1. For shifted weight:
Weight Shifted (WS) CG Shift (CS)
Total Weight (TW) = Distance Shifted (DS)
2. For added/removed weight (WA or WR):
(WA or WR) CG Shift (CS)
New Total Weight (NTW) = Distance shifted (DS)
Refer to answers to Questions 8523 through 8527 for total weights.
Floor Loading Limits
In addition to ensuring that an aircraft is loaded within its weight and balance limits, it is important to make sure that the floor of a cargo compartment is not overloaded. The load limit of a floor is stated in pounds per square foot. The questions on the test require you to determine the maximum load that can be placed on a pallet of certain dimensions.

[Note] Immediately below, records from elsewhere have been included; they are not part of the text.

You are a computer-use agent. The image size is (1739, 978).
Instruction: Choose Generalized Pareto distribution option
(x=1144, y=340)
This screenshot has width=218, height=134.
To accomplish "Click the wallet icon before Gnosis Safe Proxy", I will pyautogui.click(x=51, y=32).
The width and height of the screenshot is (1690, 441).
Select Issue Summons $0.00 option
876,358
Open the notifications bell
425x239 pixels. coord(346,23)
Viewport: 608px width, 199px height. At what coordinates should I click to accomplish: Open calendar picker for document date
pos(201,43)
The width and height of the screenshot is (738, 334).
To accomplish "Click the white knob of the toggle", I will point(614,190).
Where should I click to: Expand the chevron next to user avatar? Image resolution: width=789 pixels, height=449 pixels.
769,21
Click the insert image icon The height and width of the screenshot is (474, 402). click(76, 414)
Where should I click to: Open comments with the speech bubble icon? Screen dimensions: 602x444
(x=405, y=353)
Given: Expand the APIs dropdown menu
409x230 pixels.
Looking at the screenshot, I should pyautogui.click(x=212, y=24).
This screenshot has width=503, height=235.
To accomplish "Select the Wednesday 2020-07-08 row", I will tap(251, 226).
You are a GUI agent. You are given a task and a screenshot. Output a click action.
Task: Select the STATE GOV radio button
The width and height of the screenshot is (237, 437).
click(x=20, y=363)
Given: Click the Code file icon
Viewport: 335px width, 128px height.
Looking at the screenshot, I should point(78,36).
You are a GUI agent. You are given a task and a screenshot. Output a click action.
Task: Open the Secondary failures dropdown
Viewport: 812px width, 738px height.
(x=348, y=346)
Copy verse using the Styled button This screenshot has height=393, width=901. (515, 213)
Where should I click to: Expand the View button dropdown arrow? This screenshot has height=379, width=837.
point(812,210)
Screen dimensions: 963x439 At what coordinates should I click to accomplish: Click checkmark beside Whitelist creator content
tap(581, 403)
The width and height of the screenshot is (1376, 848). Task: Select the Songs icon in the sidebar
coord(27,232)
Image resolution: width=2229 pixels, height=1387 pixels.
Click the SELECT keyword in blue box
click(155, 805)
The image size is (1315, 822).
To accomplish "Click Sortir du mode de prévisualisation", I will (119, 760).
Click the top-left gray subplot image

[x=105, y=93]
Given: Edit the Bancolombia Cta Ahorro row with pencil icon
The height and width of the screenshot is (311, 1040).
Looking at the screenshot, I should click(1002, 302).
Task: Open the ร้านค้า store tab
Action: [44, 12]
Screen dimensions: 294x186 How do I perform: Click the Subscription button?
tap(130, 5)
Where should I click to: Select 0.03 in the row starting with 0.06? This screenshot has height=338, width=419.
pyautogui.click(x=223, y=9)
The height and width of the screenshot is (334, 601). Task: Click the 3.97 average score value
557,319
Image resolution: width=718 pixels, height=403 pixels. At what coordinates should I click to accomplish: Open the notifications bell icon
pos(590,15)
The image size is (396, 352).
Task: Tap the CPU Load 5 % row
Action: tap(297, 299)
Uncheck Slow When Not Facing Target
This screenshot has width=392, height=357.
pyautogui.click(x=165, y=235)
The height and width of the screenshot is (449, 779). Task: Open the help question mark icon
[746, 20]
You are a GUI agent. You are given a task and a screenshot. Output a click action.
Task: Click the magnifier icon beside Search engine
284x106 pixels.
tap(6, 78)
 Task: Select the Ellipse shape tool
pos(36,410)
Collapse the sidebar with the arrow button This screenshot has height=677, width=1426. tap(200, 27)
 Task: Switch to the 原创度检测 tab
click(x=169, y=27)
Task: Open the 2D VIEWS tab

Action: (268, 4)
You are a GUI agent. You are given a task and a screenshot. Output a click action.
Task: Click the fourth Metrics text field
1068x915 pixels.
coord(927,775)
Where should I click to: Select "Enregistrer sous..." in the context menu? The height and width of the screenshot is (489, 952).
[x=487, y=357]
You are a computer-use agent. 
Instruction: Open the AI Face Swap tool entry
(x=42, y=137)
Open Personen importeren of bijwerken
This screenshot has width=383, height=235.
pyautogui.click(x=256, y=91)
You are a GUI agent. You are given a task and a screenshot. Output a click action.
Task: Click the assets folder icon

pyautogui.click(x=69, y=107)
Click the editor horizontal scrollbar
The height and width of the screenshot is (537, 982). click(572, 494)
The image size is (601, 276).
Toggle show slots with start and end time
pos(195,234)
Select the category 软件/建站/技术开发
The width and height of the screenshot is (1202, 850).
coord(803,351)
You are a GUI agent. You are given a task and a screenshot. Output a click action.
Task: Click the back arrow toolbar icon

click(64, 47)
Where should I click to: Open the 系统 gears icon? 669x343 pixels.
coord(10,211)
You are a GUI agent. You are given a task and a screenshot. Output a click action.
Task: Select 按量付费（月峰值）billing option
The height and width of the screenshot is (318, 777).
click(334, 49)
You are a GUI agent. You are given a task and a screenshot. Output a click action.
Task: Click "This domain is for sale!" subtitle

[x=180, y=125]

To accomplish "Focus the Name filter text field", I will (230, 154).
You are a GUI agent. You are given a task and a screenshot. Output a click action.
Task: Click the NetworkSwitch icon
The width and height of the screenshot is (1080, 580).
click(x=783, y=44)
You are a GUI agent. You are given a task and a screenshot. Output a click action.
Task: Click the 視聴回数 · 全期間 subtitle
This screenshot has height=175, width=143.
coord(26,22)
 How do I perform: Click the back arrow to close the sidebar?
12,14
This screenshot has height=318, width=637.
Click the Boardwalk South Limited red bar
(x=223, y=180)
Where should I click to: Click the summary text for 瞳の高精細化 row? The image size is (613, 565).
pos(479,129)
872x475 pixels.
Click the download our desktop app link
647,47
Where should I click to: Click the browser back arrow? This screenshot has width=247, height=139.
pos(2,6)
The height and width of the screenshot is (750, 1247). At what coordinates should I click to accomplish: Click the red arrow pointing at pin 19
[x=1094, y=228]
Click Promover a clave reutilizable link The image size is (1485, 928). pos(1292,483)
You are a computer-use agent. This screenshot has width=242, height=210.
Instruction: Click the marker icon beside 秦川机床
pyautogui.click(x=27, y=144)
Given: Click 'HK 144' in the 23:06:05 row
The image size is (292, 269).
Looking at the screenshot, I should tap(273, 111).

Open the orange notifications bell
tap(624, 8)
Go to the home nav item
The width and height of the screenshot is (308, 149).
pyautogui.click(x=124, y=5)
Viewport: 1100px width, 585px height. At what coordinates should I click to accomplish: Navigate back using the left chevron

For example: what is the maximum weight that may be carried on a pallet which has the dimensions of 37 x 39 inches, when the floor load limit is 115 pounds per square foot, the pallet weight is 37 pounds, and the weight of the tiedown devices is 21 pounds?
The first step is to determine the area of the floor (in square feet) covered by the pallet. This is done by multiplying the given dimensions (which calculates the area in square inches) and dividing by 144 (which converts the area to square feet).
37 inches x 39 inches ÷ 144 square inches = 10.02 square feet.
The next step is to determine the total weight that the floor under the pallet can support, by multiplying the area times the floor load limit given in the question.
10.02 square feet x 115 pounds per square foot = 1,152.39 pounds.
The final step is to determine the maximum weight which can be placed on the pallet by subtracting the weight of the pallet and the tiedown devices from the total load limit.
1,152.39 pounds - 58 pounds = 1,094.39 pounds.
The weight on the pallet must be equal to or less than this number (1,094.39, in this example). If it is more than this number, the combination of cargo, pallet, and tiedown weight would exceed the floor load limit. A review of the test questions reveals that the closest answer choice is always equal to or slightly less than the floor limit. All the calculations in this section were performed with a calculator carrying all digits to the right of the decimal point forward for the next step of the problem. The explanations show only two places to the right of the decimal.
A variation of the pallet loading problem is to determine the minimum floor load limit (in pounds per square foot) required to carry a particular loaded pallet. For example: what is the minimum floor load limit to carry a pallet of cargo with a pallet dimension of 78.9 inches x 98.7 inches, and a combination weight of pallet, cargo, and tiedown devices of 9,896.5 pounds?
The first step is to determine the floor area, multiplying the dimensions and dividing by 144 (78.9 x 98.7 ÷ 144 = 54.08 square feet). The second step is to determine the minimum required floor limit by dividing the total weight of the pallet, cargo, and tiedowns by the pallet area (9,896.5 ÷ 54.08 = 183.00 pounds). The correct answer must be at or above this weight (183.00 pounds, in this example).